Why does hockey have a Single System?  The purpose of the Single System is to make opportunities for participants fair, equitable and consistent.  It is to ensure that a suitable level of coaching and competition is offered for people at the appropriate stage of their development and to maximise the chance they have of fulfilling their potential whether that potential is as a club or International player, coach or official.

How can I access the Single System?  The Single System can be accessed by playing at school, a local club or attending one of the local Single System centres. There is one entry point into the Single System centres which is at Development Centre level.

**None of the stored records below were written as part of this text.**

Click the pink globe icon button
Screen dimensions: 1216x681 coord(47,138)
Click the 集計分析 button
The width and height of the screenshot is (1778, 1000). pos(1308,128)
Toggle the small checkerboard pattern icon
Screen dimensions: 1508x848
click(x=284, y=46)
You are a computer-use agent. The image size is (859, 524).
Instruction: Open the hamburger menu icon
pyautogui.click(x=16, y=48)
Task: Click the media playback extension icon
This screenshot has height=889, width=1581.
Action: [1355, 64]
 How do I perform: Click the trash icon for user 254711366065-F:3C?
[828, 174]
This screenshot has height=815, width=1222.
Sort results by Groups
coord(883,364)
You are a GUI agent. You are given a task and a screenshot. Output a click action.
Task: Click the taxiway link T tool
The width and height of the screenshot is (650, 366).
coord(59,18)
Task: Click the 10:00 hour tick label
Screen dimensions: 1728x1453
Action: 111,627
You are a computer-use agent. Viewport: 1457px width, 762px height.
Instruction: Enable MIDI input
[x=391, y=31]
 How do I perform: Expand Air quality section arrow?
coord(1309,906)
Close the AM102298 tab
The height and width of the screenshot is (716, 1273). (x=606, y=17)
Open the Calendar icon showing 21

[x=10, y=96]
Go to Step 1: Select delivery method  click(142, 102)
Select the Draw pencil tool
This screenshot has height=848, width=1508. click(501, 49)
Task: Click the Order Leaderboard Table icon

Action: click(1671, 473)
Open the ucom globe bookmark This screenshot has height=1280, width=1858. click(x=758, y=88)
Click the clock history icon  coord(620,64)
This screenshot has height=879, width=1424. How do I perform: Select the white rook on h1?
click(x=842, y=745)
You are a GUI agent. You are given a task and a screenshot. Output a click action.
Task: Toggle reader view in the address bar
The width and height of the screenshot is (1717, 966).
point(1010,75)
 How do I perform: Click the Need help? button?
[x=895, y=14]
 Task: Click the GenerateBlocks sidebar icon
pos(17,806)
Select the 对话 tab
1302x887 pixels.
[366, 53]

The first time a player accesses the player pathway they must enter at DC level.  To view the Single System Flow Diagram click here.

JDC LogoWhat is a Development Centre (DC) and a Academy Centre (AC)?

DCs and ACs are local training centres for the U13 to U17 age groups.  DCs are open to any hockey player who has been nominated by their club, school or coach, with ACs open to any player who has been nominated by a DC coach.

After playing for a club or school, attending a DC is the next step on hockey’s player pathway.  The coach or teacher can nominate a player to attend an assessment for a DC if and when they think it is appropriate for the player’s development.JAC

After attending a DC, a AC is the next step on hockey’s player pathway.  A DC coach can nominate a player to attend an assessment for a AC if and when they think it is appropriate for the player’s development. Players who have previously been involved in Regional Performance Centre (RPC) Tier 2 activity may also attend ACs.

What happens at DCs and ACs?
Both centres provide regular training sessions where players will receive coaching on the core skills of hockey from appropriately qualified coaches.  As well as training, there will be competition between local DCs and between ACs at the next level up. The combination of training and competition allows players to develop in a variety of situations and ensures that they are assessed over the whole programme (at both levels) in more than just the competition environment.

Where and when are the DCs and ACs?
Players will attend whichever DC or AC is closest to where they live (or in the case of boarding pupils, where they attend school). If you live in Swale then your nearest U12, U13 & U14 JDC is held at OBHC.  The DC preparation sessions are run between July and September, with the competition days during October and November. The AC preparation sessions are run between January and March, with the competition days during April and May. June and December are the designated ‘rest’ periods for hockey in the LTAD model.

What is a Regional Performance Centre?
A Regional Performance Centre (RPC) is a training centre for the U15, U16, U17 and U18 age groups which are open to anyone who has successfully come through assessment from a Academy Centre (AC) or who has previously been involved in National Age Group Squads (NAGS) activity.  After attending a AC, a RPC is the next step on the U18 Player Pathway.

What happens at a RPC?
RPCs provide regular training sessions where players will receive high level coaching on the core skills of hockey from RPC coaches, with additional input from England Hockey’s Centrally Contracted Coaches (CCCs). There are two tiers of RPC activity:

Tier 1 – a phase of 6 training sessions followed by two days of competition. In Tier 1 competition the RPCs are grouped into four clusters of three centres. From Tier 1 activity, players will be selected to represent their cluster squad at Tier 2.

Tier 2 – for the U15 and U17 players this is the High Performance Assessment Camp (HiPACs) and for the U16 and U18 players this is the England Hockey Futures Cup; these pages are listed on the left hand side navigation tab.

The combination of training and competition allows players to develop in a variety of situations and ensures that they are assessed throughout the programme in more than just the competition environment.